The Port of Texas City chalked up a positive start to the new year with 8% more arrivals over the past month and a nearly 6% improvement over January 2019’s arrival figures. Sabine could also brag about its month-over-month vessel tally since it was almost 6% above that of December’s. Unfortunately, it lags January 2019 by 13.7% – the biggest percentage wane of all Texas ports. Fog played a bit of a role in the lower numbers; but, the bulk of the cause was dampening demand for exports.

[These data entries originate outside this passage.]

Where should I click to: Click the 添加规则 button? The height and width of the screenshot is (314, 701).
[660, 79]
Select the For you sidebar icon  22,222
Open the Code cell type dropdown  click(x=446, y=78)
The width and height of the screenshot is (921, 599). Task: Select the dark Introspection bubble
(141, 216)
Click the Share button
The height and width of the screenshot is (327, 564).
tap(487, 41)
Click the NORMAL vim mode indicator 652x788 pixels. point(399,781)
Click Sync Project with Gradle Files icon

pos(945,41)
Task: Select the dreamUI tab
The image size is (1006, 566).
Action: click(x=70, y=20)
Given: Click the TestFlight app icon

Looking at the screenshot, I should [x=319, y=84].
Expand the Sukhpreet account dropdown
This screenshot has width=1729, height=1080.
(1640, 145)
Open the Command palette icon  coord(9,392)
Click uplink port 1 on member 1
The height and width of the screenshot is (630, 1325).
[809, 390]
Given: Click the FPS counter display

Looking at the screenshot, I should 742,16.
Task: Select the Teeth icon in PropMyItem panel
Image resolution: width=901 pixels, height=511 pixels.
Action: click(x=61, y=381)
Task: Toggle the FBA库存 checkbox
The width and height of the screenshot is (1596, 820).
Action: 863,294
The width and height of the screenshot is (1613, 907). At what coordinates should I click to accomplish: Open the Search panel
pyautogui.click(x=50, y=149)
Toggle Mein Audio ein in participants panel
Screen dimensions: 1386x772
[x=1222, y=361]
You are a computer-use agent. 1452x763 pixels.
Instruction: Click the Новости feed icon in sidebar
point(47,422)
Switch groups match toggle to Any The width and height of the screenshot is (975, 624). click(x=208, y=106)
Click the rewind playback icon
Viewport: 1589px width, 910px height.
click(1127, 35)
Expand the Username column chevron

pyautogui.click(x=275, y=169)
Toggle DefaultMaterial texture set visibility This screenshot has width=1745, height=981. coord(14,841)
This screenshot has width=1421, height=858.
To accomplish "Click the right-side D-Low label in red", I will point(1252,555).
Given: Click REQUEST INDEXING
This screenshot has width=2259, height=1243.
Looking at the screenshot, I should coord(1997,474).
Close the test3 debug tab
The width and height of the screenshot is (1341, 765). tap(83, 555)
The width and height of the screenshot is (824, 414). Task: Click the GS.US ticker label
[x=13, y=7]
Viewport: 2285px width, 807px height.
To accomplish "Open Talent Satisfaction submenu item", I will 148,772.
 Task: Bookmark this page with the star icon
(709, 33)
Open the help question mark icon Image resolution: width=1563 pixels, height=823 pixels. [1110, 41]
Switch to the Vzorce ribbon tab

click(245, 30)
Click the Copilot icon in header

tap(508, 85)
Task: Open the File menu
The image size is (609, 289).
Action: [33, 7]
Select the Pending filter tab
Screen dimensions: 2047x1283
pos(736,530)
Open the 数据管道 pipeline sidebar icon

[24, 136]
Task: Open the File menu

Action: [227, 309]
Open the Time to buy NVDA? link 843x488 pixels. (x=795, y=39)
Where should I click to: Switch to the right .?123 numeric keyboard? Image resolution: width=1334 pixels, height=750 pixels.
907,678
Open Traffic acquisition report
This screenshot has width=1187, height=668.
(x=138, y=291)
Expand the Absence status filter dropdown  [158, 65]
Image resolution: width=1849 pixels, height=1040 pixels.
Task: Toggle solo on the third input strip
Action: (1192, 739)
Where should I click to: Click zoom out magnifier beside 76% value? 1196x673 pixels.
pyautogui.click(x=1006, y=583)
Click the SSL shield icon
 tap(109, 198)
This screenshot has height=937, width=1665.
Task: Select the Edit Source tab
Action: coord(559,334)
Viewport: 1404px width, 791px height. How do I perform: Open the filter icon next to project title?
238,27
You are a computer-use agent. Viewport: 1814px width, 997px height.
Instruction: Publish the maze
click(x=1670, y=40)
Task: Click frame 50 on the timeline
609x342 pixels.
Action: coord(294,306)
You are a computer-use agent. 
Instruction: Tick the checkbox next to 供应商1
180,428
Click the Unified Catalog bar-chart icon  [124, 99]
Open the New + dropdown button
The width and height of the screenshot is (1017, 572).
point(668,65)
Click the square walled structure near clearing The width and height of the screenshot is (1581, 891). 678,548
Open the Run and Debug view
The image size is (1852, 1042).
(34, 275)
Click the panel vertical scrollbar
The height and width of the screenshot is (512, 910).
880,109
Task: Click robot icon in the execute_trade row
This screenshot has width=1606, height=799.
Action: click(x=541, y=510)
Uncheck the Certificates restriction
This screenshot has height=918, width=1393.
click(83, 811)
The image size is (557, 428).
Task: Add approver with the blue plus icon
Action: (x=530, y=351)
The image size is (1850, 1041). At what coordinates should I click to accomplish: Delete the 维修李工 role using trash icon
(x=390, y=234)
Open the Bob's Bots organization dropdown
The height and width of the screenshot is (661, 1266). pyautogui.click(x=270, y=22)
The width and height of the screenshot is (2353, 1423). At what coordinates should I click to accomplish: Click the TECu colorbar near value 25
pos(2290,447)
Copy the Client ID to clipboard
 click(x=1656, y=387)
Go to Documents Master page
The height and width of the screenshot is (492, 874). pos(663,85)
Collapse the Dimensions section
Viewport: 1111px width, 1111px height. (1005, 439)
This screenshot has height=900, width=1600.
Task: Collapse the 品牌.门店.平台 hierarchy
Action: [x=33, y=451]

The nation’s number two port in terms of total tonnage was the sole Lone Star port to post a percentage deficit for the month and against last January’s count – 7.4% and 3.2% respectively. This, in turn, dragged the cumulative arrival counts for the state into the red for both the month and year-over-year; to the tune of 2.7% and 2.1% respectively. On the bright side, LPG continues to enjoy robust growth with 7.6% more arrivals over the course of the last month and a 9% rise compared to the beginning of 2019. There seems to be no end to the flow of containers as evidenced by a near 8% monthly waxing and this January outdistancing last January by 18.5%. There was also good news for bulkers and general cargo over the last month as both vessel types rallied by 16.7% and 6.3%; however, the first month of 2020 could not keep pace with 2019’s first month by 9.7% and 40% respectively.
Tankers, on the other hand, were weak across the board. The chemical tanker arrival count fell nearly 11% during the last month and is off by over 15% on a year-over-year basis. Petroleum tankers posted similar results as their brethren that call upon the port of Sabine with 13.2% fewer arrivals for the month and January-over-January. Things were not as bleak for ocean-going tow movements which generally transport bulk liquid products. While this category tapered off by nearly 8% for the month, it saw an uptick of 6% against January 2019’s arrival numbers. Inland tow movements, on the other hand, were slightly down with respect to the initial month of the previous year – just shy 1%; however, there was no change in the count from the final month of the year.
Overall, there were no drastic changes or worrying trends along the 21st century’s Levant coast with the arrival of the Twenties. As America’s Levantine cities harness more energy for export and attract ever more trade, an ever greater number of Americans will witness the rising of the sun across a bountiful Texas horizon.